The results of putting profits before wages is staff shortages, high staff turnover and staff working at more than one facility. The low pay and weak benefits at for-profit care homes means that workers are unable or unwilling to take time off when they feel sick, making these homes vulnerable to infection. Workers travelling from one facility to another, trying to patch together a liveable income, carry the virus with them, making the whole system vulnerable.

The provincial government responded by first banning workers working at different facilities, and then directly employing all workers in long-term care homes across BC for at least the next six months, paying them standardized and full-time wages. These moves are meant to address weakness in the system that left it vulnerable to the spread of COVID-19 and will result in raises of up to $7/hr for some workers and they are a positive step. We can see, however, that long-term care centres in BC were not well equipped to deal with a virus of this kind.

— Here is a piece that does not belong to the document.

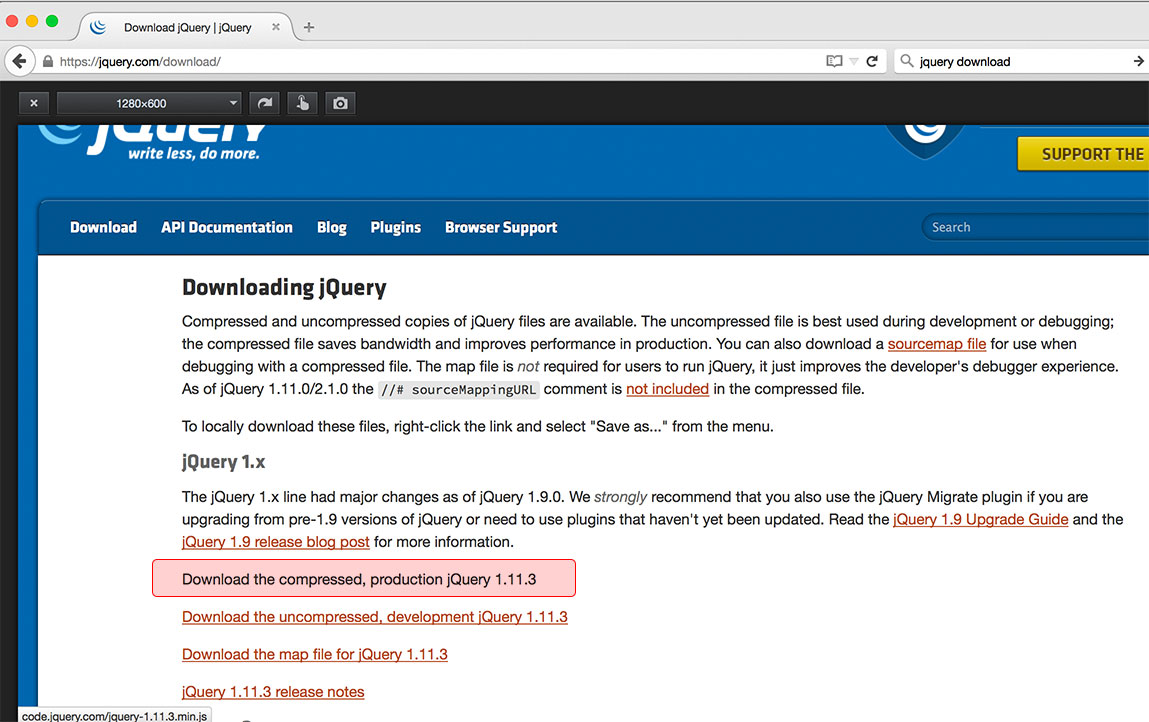Expand the URL history dropdown arrow
1149x722 pixels.
click(x=853, y=61)
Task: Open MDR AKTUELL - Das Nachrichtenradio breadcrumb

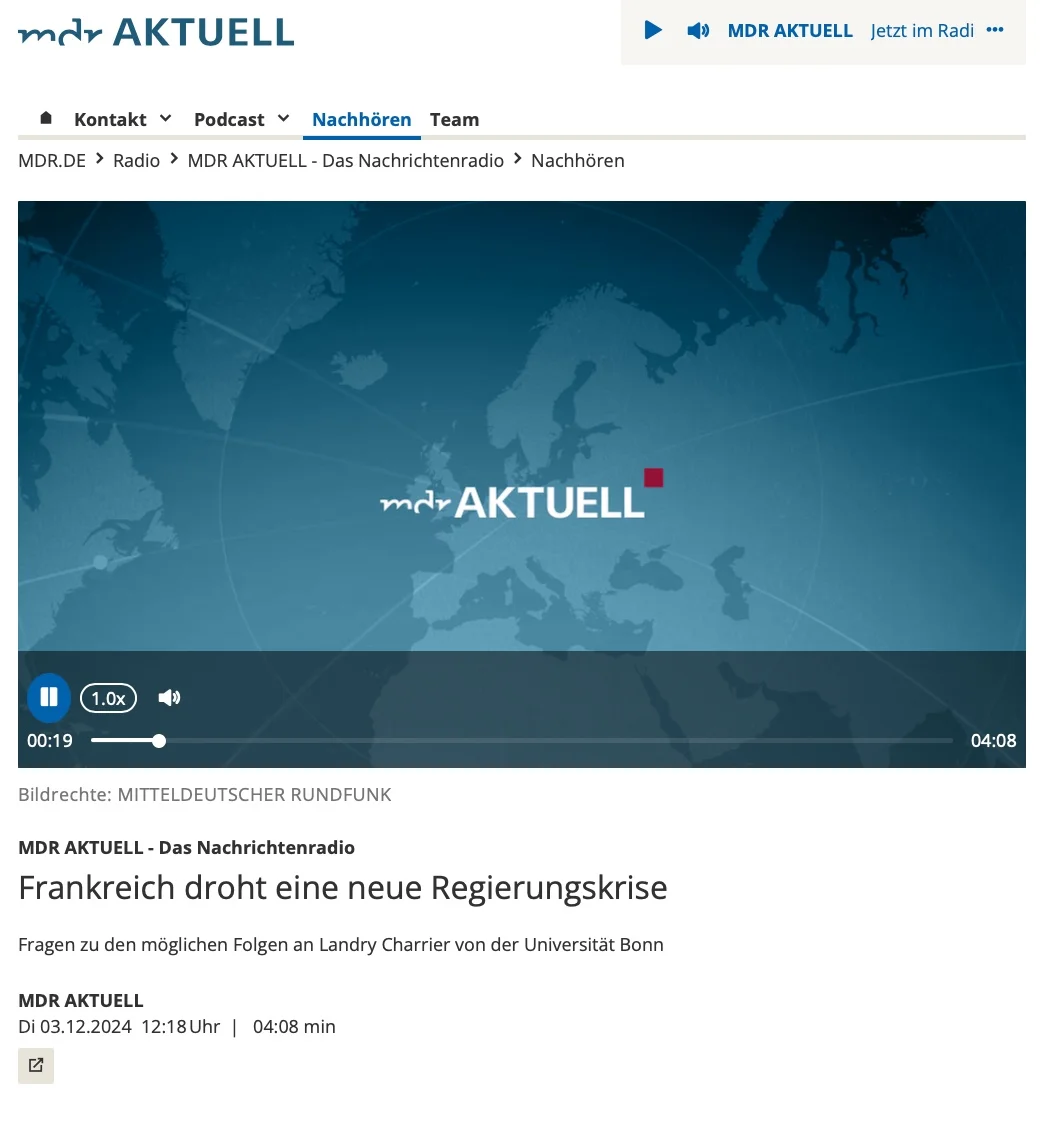Action: click(x=345, y=160)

This problem is not one that is unique to BC. Outbreaks in long-term care centres have been recorded in Alberta, Ontario, and Québec, where there have been confirmed cases of COVID-19 in over 400 long-term care homes. At the Pinecrest Nursing Home in Bobcaygeon, Ontario, 26 people are dead in a 65-bed facility. The most dire instance of an outbreak in a single facility has been at the Life Care Centre in Kirkland, a suburb north east of Seattle, Washington. One hundred and twenty-nine cases and 37 deaths have been recorded since late February and the operators of the facility have been fined $611,000 over a “systemic failure” by the Center for Medicare and Medicaid Services. Working conditions at this for-profit care centre are similar to those at Lynn Valley, with systemic short staffing and low pay, leading workers to take positions in multiple facilities and predictably the virus has spread to other care homes in the area.

The 2019 report from the BC Seniors Advocate concludes that “…the financial incentives of our current system may be producing some unintended consequences and our funding and financial reporting is disjointed, unfair to the not-for-profit sector, and unaccountable to the public.” The past weeks have shown us the real toll these unintended consequences can take on the lives of both residents and workers in long-term care homes.

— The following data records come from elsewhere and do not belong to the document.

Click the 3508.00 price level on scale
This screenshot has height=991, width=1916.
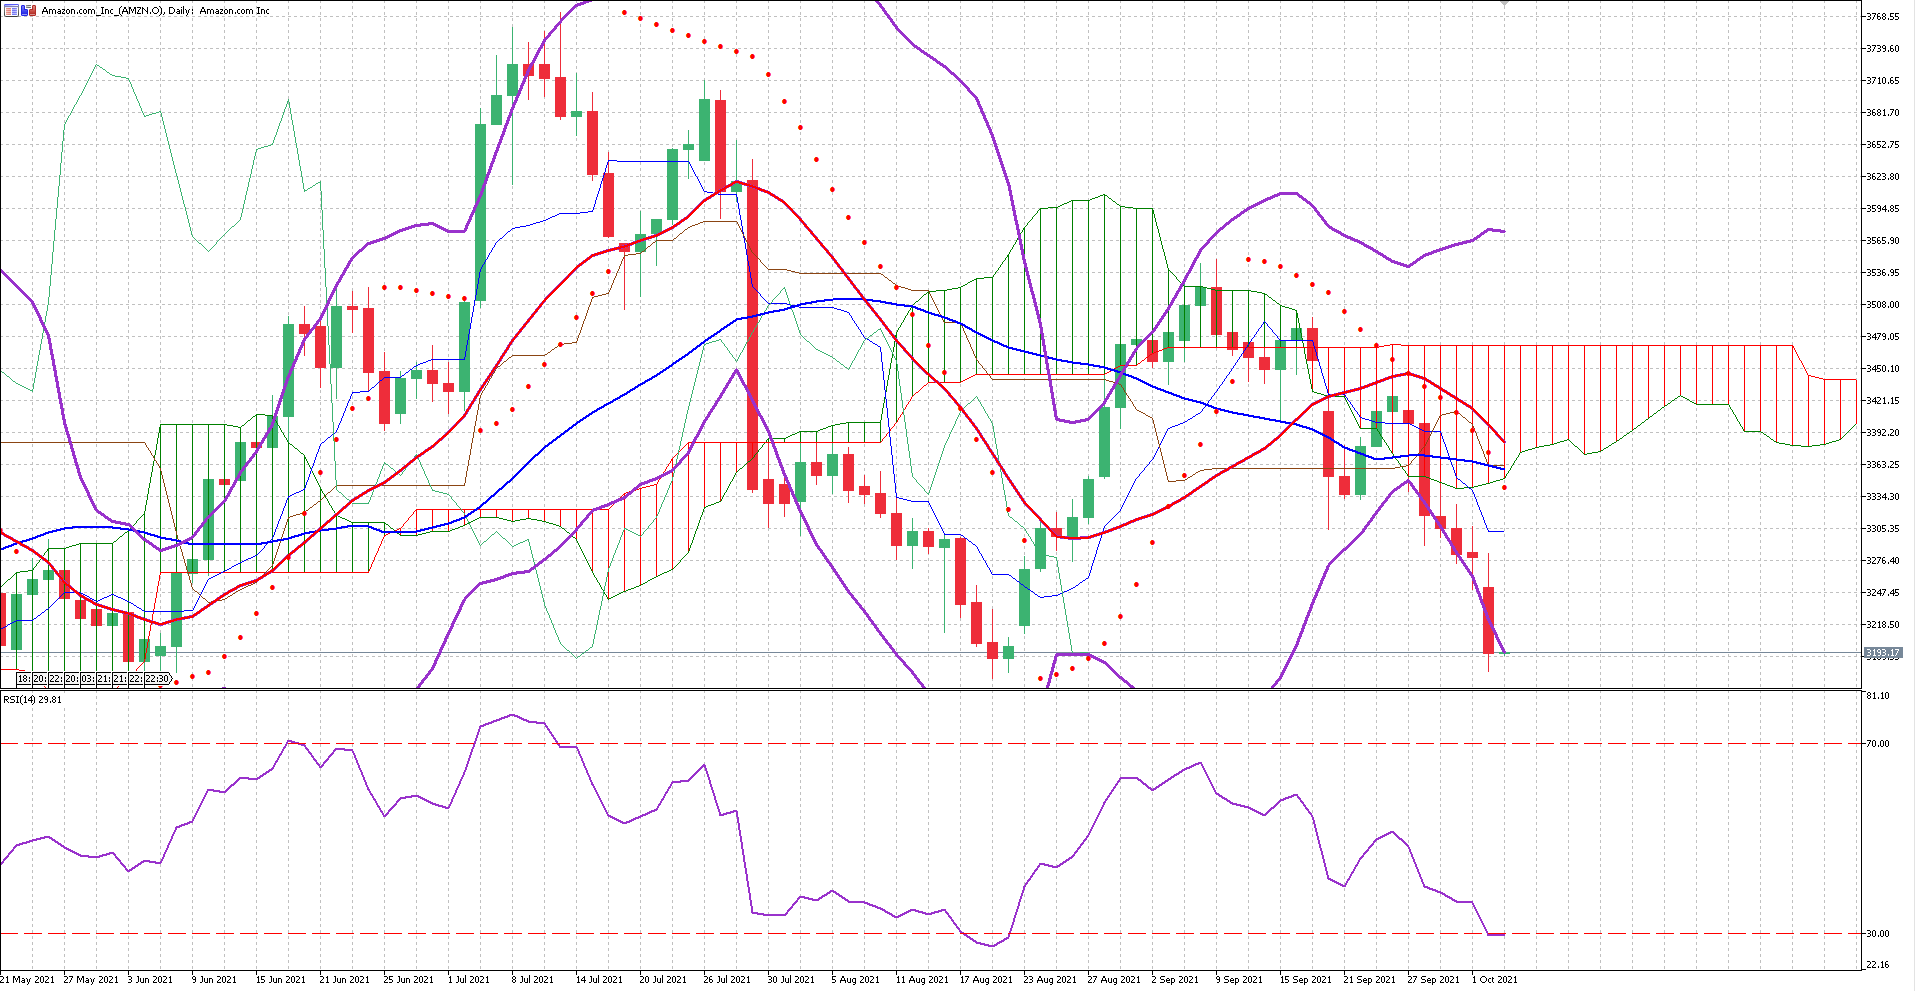click(x=1882, y=305)
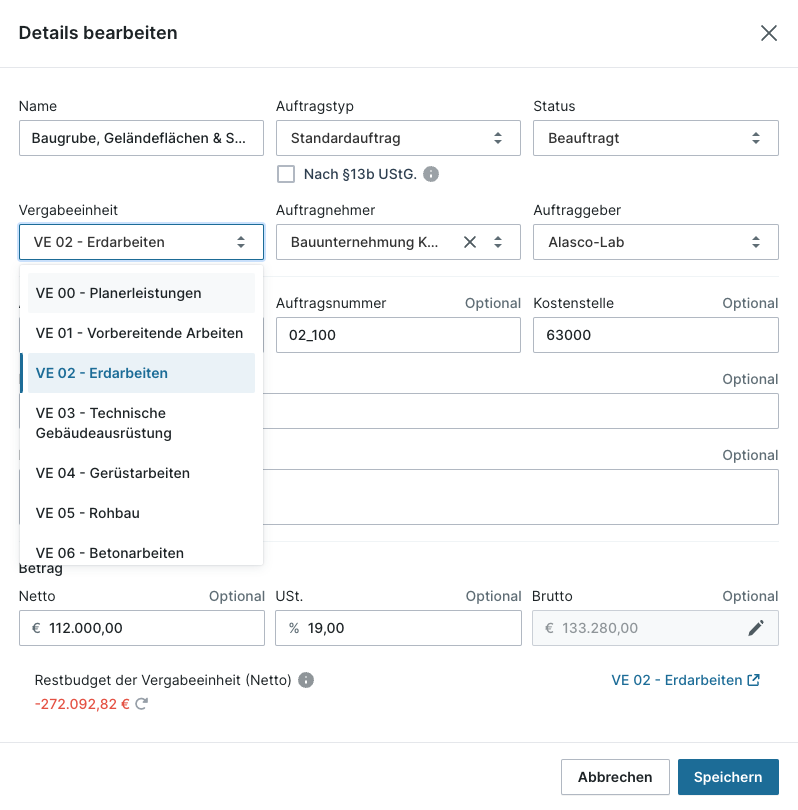Focus the Kostenstelle input field
Viewport: 798px width, 810px height.
click(656, 336)
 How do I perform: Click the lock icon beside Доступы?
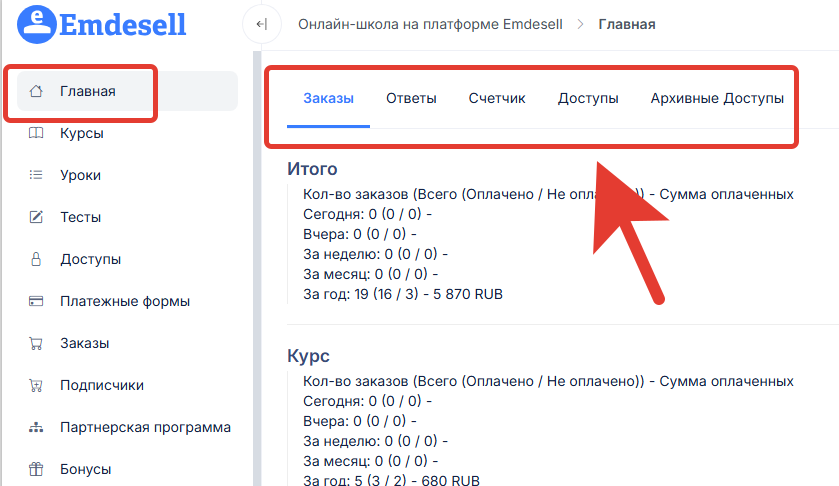coord(36,259)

The recent steps taken by the BC government are positive, but they must be made permanent, not simply rolled back once this pandemic passes. All care homes should be taken out of for-profit private ownership. Even before COVID-19, there were scandals at care homes, with four homes taken into public control in the last six months.

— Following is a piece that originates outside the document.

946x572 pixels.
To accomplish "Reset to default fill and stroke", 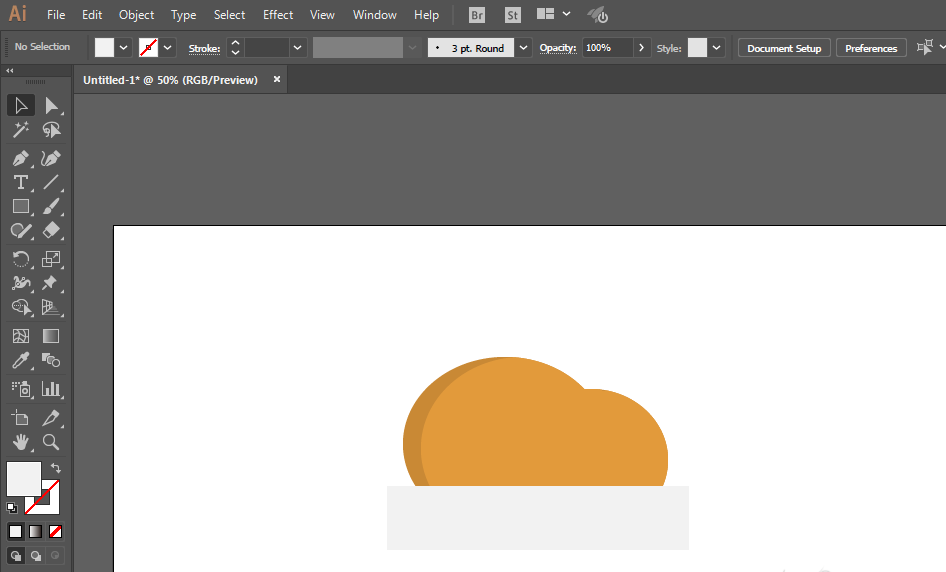I will pyautogui.click(x=12, y=508).
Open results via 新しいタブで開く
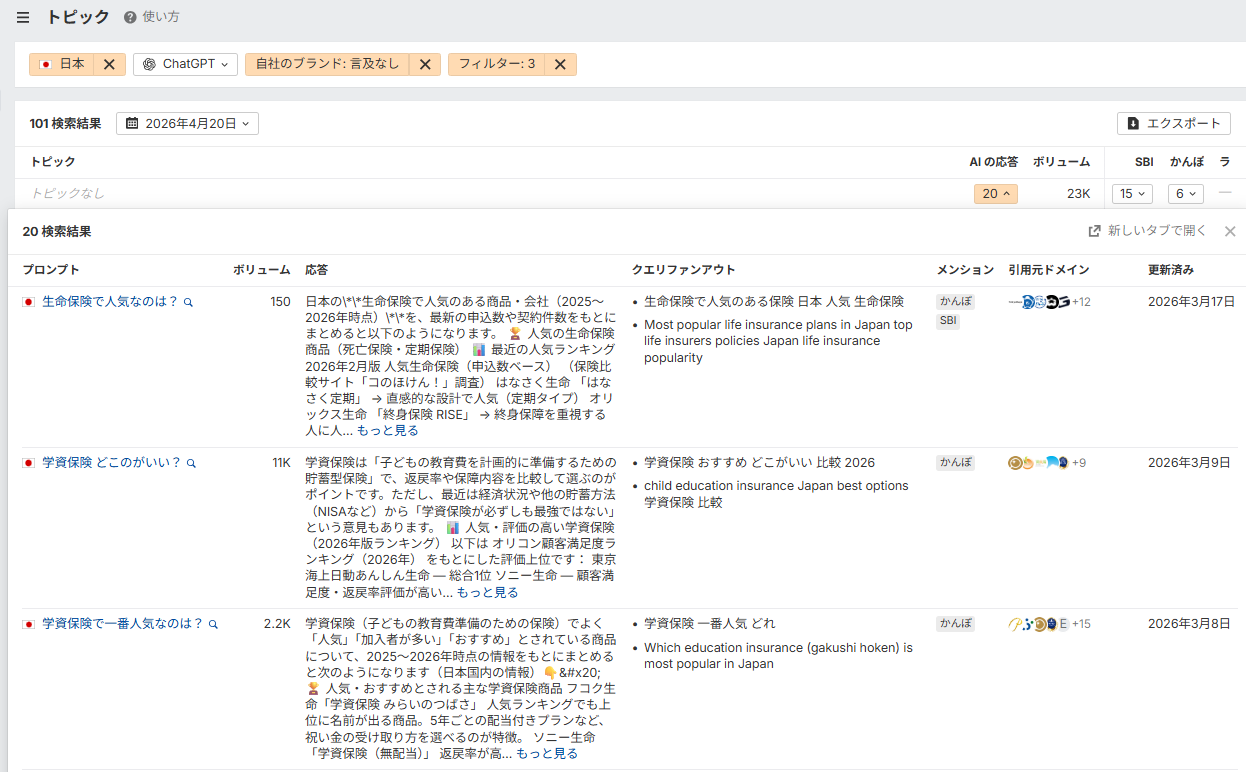The width and height of the screenshot is (1246, 772). click(1148, 231)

The best weapon against sub-standard care is for the workers to lead drives to organize their workplaces and re-build union density in their industry. If the government temporary actions are allowed to be rolled back in six months, the workers and residents, and the community at large will simply be made vulnerable again to the next contagious virus to sweep the province and another wave of needless death will follow.